Your instructions: Since only part of the material below is wanted, output exactly the lines from the one with "Instruction: Click current" up to and including the one with "Given: Click the line".

╔══

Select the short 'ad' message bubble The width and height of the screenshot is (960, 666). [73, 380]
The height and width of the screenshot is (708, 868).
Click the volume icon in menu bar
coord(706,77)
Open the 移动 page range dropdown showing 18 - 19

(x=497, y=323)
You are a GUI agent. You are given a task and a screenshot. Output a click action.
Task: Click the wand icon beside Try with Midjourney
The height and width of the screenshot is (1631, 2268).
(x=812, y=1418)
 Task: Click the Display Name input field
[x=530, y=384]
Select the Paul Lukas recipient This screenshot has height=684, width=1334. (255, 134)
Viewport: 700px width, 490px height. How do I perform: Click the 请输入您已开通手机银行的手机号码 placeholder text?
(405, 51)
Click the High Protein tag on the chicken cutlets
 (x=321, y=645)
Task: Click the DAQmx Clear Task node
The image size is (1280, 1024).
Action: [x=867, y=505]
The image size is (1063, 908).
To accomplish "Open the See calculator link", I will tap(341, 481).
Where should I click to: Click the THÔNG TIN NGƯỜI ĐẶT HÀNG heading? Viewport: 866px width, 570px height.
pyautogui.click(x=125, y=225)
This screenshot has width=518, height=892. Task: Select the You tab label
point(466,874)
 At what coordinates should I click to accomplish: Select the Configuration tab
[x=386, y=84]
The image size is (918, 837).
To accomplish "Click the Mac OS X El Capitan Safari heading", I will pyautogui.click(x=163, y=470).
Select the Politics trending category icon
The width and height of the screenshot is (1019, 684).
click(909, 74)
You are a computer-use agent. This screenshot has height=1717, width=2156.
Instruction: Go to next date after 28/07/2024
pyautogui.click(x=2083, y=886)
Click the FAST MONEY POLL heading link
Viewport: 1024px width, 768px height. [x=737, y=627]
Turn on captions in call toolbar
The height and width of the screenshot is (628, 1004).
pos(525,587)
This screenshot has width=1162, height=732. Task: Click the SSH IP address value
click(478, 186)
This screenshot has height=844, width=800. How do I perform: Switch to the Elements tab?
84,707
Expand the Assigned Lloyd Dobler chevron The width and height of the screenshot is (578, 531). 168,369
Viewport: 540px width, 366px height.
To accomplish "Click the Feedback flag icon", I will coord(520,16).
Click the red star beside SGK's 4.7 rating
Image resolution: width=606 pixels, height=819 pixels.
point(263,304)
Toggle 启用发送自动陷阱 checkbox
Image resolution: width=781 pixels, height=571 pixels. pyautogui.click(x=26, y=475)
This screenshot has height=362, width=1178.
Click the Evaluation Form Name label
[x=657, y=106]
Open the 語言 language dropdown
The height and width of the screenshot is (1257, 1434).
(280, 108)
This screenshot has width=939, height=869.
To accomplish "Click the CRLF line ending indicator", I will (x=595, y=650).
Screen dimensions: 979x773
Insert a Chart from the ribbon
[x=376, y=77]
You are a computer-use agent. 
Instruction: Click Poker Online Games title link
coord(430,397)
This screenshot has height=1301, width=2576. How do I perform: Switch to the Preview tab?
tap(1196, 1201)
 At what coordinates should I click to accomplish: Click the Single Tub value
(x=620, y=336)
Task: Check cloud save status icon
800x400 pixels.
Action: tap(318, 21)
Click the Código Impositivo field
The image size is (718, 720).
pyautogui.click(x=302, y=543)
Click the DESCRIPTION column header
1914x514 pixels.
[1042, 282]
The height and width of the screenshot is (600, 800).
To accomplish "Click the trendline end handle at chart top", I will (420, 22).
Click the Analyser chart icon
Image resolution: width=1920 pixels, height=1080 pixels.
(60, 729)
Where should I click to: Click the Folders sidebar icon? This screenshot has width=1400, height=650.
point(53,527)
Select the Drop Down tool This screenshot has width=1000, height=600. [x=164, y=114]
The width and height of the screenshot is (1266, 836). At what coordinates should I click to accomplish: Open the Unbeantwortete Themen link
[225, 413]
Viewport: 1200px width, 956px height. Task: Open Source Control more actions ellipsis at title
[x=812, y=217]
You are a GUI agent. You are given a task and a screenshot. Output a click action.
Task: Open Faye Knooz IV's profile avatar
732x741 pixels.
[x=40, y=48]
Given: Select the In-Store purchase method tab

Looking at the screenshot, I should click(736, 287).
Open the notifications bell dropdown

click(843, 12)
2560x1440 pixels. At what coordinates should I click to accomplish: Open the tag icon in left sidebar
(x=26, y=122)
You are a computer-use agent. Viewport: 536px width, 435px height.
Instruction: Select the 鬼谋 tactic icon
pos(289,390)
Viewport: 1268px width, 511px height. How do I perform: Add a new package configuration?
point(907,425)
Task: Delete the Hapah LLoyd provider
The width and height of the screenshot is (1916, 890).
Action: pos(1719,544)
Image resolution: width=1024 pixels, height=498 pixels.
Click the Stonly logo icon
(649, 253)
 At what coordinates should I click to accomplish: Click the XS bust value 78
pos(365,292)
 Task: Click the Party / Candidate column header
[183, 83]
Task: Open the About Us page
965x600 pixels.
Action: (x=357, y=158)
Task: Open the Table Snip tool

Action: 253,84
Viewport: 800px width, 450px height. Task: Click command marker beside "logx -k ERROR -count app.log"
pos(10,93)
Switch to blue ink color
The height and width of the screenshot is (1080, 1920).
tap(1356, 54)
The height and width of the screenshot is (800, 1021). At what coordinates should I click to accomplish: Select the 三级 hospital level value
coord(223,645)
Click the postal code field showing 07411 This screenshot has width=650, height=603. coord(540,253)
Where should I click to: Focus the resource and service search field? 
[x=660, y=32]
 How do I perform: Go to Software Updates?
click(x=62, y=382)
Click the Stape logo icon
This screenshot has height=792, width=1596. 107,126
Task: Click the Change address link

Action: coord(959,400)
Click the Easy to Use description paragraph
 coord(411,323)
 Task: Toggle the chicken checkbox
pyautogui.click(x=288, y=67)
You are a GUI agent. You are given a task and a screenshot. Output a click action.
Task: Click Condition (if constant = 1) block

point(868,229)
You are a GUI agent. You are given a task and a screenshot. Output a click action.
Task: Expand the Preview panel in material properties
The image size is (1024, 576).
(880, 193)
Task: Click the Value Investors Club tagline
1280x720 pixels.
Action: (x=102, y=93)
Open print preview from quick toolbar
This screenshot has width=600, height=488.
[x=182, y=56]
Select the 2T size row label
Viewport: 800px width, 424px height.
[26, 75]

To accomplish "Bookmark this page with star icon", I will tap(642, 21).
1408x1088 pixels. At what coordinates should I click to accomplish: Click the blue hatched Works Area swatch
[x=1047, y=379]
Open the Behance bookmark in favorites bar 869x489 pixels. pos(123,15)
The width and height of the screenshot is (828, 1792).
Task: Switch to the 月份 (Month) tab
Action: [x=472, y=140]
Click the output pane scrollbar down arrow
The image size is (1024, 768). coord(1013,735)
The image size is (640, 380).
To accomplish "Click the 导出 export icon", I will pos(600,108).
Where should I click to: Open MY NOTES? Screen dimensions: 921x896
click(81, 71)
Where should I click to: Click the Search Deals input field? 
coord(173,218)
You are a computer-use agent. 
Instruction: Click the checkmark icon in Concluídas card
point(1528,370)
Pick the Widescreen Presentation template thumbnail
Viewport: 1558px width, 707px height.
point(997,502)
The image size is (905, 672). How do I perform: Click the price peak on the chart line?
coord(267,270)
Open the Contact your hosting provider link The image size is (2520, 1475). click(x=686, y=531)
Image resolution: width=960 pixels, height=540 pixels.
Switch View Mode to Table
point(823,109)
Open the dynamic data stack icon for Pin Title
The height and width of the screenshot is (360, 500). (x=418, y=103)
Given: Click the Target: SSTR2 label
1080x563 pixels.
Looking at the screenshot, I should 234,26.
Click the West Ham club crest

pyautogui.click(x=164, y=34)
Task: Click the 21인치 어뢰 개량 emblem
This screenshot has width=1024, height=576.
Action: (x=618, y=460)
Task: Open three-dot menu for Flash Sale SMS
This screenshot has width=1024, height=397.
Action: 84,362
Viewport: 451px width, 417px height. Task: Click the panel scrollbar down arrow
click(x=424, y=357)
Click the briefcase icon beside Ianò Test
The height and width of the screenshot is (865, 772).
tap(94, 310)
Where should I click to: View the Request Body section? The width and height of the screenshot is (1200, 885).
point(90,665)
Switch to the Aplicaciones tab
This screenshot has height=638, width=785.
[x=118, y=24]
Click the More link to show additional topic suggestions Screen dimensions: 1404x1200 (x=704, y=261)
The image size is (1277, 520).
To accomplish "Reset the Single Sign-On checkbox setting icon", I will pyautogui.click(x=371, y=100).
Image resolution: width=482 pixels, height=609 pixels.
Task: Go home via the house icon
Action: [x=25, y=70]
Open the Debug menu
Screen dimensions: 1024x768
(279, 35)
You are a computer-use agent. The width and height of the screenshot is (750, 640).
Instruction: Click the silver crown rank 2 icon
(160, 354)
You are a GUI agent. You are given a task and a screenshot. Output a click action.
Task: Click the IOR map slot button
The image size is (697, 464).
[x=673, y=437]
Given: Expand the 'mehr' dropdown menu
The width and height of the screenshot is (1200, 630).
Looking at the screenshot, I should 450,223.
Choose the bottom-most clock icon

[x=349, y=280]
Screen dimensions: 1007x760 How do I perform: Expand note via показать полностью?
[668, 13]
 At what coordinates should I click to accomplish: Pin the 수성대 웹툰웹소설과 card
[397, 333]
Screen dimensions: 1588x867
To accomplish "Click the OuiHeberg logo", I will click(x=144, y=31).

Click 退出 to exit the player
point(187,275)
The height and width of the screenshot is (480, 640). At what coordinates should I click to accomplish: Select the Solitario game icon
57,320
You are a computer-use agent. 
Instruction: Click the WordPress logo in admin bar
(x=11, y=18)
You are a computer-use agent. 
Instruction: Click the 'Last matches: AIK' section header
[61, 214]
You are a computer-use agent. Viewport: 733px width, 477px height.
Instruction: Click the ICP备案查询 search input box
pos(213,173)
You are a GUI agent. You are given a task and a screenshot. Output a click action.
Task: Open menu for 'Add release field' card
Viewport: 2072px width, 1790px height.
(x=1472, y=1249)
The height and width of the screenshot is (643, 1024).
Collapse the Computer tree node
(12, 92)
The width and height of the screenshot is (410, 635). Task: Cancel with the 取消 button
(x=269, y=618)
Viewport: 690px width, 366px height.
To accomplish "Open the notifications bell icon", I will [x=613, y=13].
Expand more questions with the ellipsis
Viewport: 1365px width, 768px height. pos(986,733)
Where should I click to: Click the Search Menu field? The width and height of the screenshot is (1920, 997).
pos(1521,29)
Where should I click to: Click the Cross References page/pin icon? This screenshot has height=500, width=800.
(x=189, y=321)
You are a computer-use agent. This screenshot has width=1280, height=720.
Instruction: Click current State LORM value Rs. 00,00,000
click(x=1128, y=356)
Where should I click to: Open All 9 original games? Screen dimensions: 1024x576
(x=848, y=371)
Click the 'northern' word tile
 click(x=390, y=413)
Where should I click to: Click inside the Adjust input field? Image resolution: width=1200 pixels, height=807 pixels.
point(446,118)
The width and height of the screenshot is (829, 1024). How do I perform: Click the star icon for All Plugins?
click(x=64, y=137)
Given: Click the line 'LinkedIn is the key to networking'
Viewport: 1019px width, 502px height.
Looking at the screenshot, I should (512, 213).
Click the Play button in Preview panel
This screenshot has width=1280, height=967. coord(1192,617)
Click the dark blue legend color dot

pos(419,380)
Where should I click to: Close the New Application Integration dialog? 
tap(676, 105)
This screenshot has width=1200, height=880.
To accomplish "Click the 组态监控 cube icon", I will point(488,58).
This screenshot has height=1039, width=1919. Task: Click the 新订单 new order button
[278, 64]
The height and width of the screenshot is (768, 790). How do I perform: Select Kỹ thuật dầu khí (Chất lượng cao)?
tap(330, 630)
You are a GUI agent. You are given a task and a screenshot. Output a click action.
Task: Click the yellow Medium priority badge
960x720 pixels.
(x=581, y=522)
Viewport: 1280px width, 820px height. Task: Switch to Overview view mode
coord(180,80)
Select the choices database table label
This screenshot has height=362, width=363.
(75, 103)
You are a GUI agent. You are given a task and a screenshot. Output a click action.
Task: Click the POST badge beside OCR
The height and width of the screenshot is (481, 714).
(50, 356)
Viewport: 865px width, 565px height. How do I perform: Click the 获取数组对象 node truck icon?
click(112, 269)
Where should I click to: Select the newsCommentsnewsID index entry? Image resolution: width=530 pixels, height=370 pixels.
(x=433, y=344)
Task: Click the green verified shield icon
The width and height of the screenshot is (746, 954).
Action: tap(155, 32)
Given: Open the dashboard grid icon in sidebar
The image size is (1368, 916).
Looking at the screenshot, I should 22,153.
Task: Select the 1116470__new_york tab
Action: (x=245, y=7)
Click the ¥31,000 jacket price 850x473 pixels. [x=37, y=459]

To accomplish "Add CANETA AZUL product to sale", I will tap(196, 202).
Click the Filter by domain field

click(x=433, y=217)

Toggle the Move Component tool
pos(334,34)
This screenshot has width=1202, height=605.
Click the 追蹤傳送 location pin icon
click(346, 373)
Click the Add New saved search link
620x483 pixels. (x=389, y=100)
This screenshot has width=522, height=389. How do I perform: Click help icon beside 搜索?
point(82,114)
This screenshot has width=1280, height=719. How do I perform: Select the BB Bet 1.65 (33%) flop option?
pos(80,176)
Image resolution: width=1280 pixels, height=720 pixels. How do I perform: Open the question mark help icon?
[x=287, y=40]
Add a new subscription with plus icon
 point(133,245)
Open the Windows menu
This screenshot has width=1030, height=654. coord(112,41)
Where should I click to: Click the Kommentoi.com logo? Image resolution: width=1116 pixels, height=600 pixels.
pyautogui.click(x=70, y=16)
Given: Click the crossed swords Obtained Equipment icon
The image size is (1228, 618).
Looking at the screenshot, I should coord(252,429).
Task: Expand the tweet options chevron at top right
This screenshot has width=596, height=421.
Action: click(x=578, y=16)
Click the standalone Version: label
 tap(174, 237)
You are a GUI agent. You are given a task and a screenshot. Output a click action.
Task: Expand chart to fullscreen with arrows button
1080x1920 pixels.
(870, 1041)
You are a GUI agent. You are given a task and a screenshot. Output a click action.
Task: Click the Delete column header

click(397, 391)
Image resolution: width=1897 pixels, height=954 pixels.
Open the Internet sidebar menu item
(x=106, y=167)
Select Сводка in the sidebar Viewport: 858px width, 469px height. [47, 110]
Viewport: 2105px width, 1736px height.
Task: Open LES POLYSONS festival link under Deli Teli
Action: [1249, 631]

╚══

Response to this exercise:
Instruction: Click current State LORM value Rs. 00,00,000
click(x=1128, y=356)
Where should I click to: Open All 9 original games? Screen dimensions: 1024x576
(x=848, y=371)
Click the 'northern' word tile
 click(x=390, y=413)
Where should I click to: Click inside the Adjust input field? Image resolution: width=1200 pixels, height=807 pixels.
point(446,118)
The width and height of the screenshot is (829, 1024). How do I perform: Click the star icon for All Plugins?
click(x=64, y=137)
Given: Click the line 'LinkedIn is the key to networking'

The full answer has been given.